Given information:
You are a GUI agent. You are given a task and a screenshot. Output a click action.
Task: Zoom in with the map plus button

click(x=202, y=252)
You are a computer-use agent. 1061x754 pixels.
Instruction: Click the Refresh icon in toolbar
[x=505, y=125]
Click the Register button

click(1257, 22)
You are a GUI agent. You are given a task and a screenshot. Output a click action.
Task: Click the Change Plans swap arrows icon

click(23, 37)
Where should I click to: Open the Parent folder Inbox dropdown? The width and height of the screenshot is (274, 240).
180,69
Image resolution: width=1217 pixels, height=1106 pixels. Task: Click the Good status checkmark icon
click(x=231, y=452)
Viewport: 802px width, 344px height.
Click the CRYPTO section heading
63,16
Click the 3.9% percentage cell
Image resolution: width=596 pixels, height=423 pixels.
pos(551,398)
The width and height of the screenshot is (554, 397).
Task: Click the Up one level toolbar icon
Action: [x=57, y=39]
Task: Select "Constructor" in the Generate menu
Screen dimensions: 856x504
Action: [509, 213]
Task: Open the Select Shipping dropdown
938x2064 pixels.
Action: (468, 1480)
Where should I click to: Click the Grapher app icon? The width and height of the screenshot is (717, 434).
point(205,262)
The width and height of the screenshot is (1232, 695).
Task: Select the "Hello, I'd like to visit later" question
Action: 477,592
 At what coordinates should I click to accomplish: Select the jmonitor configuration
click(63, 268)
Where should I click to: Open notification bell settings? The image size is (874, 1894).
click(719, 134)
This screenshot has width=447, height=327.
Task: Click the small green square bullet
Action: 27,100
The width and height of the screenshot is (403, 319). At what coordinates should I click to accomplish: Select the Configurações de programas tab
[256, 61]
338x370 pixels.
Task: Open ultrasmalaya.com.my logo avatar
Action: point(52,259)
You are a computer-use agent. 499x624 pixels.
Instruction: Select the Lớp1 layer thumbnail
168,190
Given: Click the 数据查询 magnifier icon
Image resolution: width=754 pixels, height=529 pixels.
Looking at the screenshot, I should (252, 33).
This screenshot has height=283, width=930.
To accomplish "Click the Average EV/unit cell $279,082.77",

Exercise instructions: All records are to be printed again, exactly and completely.

Answer space:
You are a GUI agent. You are given a task and a screenshot. Output a click action.
Task: Zoom in with the map plus button

click(x=202, y=252)
You are a computer-use agent. 1061x754 pixels.
Instruction: Click the Refresh icon in toolbar
[x=505, y=125]
Click the Register button

click(1257, 22)
You are a GUI agent. You are given a task and a screenshot. Output a click action.
Task: Click the Change Plans swap arrows icon

click(23, 37)
Where should I click to: Open the Parent folder Inbox dropdown? The width and height of the screenshot is (274, 240).
180,69
Image resolution: width=1217 pixels, height=1106 pixels. Task: Click the Good status checkmark icon
click(x=231, y=452)
Viewport: 802px width, 344px height.
Click the CRYPTO section heading
63,16
Click the 3.9% percentage cell
Image resolution: width=596 pixels, height=423 pixels.
pos(551,398)
The width and height of the screenshot is (554, 397).
Task: Click the Up one level toolbar icon
Action: [x=57, y=39]
Task: Select "Constructor" in the Generate menu
Screen dimensions: 856x504
Action: [509, 213]
Task: Open the Select Shipping dropdown
938x2064 pixels.
Action: (468, 1480)
Where should I click to: Click the Grapher app icon? The width and height of the screenshot is (717, 434).
point(205,262)
The width and height of the screenshot is (1232, 695).
Task: Select the "Hello, I'd like to visit later" question
Action: 477,592
 At what coordinates should I click to accomplish: Select the jmonitor configuration
click(63, 268)
Where should I click to: Open notification bell settings? The image size is (874, 1894).
click(719, 134)
This screenshot has width=447, height=327.
Task: Click the small green square bullet
Action: 27,100
The width and height of the screenshot is (403, 319). At what coordinates should I click to accomplish: Select the Configurações de programas tab
[256, 61]
338x370 pixels.
Task: Open ultrasmalaya.com.my logo avatar
Action: point(52,259)
You are a computer-use agent. 499x624 pixels.
Instruction: Select the Lớp1 layer thumbnail
168,190
Given: Click the 数据查询 magnifier icon
Image resolution: width=754 pixels, height=529 pixels.
Looking at the screenshot, I should (252, 33).
This screenshot has height=283, width=930.
To accomplish "Click the Average EV/unit cell $279,082.77",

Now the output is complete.